-------- INPUT DATA

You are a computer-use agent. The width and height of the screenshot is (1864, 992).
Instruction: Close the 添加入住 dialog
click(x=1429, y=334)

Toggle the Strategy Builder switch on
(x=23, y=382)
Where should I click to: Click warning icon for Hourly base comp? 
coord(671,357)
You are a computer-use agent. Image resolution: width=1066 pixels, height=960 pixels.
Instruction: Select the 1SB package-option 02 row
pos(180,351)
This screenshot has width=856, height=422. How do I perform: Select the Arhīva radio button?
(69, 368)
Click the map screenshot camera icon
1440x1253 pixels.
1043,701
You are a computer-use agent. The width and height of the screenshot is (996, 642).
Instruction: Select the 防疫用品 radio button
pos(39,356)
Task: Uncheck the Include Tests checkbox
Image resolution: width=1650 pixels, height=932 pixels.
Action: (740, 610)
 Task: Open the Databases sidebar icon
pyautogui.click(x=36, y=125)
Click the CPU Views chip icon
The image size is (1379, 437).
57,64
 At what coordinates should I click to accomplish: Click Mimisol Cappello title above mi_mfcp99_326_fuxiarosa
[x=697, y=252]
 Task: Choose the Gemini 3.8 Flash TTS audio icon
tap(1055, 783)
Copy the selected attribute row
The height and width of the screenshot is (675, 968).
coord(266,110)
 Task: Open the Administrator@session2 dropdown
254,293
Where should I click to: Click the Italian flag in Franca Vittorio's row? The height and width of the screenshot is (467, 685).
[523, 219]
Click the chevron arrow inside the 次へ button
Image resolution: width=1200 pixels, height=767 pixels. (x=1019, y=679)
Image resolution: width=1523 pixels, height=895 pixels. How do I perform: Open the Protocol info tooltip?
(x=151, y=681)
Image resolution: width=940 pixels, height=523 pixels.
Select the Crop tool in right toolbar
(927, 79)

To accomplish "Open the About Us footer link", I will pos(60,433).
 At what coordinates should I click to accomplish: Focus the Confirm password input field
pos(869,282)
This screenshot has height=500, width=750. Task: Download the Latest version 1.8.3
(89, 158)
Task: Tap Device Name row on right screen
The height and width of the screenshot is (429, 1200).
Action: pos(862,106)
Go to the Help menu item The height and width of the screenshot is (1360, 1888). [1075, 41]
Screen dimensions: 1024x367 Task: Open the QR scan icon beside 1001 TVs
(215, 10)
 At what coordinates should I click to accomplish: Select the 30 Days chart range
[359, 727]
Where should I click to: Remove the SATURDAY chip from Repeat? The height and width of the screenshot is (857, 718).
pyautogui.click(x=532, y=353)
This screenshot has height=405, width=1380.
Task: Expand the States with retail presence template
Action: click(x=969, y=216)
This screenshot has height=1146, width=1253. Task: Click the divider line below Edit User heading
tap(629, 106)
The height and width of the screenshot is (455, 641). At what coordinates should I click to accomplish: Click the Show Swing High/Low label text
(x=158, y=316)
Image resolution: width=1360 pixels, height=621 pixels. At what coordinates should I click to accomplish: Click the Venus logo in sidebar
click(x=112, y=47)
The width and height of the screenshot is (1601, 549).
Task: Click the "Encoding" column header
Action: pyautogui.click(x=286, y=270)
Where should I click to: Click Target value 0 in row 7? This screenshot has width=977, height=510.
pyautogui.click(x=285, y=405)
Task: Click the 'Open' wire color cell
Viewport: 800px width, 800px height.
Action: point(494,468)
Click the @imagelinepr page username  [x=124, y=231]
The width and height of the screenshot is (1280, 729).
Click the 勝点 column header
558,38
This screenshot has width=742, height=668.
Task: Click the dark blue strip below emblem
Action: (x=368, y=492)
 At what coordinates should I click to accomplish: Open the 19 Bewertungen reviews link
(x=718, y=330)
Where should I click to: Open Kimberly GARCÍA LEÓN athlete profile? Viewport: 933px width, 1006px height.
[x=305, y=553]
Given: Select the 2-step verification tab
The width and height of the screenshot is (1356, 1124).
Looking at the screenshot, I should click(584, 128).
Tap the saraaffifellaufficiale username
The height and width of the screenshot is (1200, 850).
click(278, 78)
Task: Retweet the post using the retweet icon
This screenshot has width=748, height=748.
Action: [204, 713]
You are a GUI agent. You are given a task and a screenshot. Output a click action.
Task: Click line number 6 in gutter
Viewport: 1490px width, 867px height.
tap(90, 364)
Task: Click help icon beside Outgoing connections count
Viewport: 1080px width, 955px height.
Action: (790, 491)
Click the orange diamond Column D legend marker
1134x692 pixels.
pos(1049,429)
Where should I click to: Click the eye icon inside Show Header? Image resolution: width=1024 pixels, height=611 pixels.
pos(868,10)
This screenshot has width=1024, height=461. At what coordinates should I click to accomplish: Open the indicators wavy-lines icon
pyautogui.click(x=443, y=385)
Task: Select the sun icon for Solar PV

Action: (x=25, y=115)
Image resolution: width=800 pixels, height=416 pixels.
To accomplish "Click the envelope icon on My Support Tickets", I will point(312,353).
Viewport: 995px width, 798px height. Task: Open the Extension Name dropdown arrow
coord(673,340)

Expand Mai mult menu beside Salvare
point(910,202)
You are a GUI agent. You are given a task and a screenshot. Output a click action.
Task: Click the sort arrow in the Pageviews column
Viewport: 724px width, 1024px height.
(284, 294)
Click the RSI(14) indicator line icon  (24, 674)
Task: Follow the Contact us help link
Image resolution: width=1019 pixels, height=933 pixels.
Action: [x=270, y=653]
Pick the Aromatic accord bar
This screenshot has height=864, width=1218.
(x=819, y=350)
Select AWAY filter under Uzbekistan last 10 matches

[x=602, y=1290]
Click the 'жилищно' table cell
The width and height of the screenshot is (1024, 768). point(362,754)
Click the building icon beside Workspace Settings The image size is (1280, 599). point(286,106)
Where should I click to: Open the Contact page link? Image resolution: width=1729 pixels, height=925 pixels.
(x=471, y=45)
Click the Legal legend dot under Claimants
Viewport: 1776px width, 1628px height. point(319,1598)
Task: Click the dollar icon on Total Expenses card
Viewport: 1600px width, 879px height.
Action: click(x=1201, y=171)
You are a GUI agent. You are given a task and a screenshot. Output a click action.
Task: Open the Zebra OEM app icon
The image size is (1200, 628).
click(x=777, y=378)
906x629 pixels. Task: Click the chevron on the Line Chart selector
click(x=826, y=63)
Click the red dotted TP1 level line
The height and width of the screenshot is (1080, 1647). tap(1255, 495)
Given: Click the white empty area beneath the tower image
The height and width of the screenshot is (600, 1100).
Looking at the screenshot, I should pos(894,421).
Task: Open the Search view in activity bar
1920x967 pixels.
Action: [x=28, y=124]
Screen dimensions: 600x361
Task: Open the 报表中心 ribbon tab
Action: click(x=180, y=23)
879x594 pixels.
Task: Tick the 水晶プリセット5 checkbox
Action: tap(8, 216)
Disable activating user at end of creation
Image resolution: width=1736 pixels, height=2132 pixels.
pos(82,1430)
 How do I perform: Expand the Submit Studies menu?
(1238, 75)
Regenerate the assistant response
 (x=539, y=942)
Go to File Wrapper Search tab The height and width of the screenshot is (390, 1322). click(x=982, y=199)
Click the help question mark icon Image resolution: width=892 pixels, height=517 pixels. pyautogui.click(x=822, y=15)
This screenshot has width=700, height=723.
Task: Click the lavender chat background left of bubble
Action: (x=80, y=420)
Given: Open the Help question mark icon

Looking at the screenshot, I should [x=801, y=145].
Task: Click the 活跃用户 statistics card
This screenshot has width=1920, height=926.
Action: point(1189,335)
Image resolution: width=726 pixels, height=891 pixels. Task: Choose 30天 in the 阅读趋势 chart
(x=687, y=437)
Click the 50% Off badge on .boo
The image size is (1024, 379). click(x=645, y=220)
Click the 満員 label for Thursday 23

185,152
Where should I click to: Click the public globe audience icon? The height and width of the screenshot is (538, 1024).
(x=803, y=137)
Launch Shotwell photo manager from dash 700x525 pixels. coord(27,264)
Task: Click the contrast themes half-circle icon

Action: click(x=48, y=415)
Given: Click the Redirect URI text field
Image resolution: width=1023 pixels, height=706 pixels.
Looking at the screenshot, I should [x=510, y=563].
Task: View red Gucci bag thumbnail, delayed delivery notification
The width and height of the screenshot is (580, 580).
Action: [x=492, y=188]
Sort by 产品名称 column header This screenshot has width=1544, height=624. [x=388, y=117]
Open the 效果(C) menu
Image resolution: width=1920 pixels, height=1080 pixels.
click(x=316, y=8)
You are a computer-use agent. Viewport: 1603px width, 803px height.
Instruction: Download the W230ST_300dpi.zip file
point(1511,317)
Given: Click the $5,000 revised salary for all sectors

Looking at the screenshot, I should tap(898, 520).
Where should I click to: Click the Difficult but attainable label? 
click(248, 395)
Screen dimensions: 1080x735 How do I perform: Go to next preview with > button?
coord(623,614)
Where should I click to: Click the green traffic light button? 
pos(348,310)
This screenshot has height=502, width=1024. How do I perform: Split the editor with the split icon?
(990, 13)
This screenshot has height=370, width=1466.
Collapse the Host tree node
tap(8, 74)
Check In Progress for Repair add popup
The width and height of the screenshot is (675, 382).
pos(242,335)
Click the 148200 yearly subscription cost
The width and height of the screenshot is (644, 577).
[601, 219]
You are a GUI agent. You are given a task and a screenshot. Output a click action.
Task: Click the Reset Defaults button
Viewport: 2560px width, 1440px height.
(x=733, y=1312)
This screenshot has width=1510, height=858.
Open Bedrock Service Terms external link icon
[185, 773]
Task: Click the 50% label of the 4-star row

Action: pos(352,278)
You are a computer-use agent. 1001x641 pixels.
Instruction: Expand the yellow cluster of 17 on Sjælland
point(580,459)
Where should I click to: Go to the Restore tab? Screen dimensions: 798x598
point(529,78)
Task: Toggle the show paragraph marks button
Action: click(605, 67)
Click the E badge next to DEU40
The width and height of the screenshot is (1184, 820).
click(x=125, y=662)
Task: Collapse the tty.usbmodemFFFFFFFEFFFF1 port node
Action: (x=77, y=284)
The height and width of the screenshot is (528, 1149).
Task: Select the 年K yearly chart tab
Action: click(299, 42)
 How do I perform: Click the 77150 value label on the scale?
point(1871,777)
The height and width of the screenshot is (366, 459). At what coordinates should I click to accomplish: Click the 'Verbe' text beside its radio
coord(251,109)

----------------

Which lines in the data above hold the word "will"? Return each of them.

To accomplish "Open the About Us footer link", I will pos(60,433).
To accomplish "Click the envelope icon on My Support Tickets", I will point(312,353).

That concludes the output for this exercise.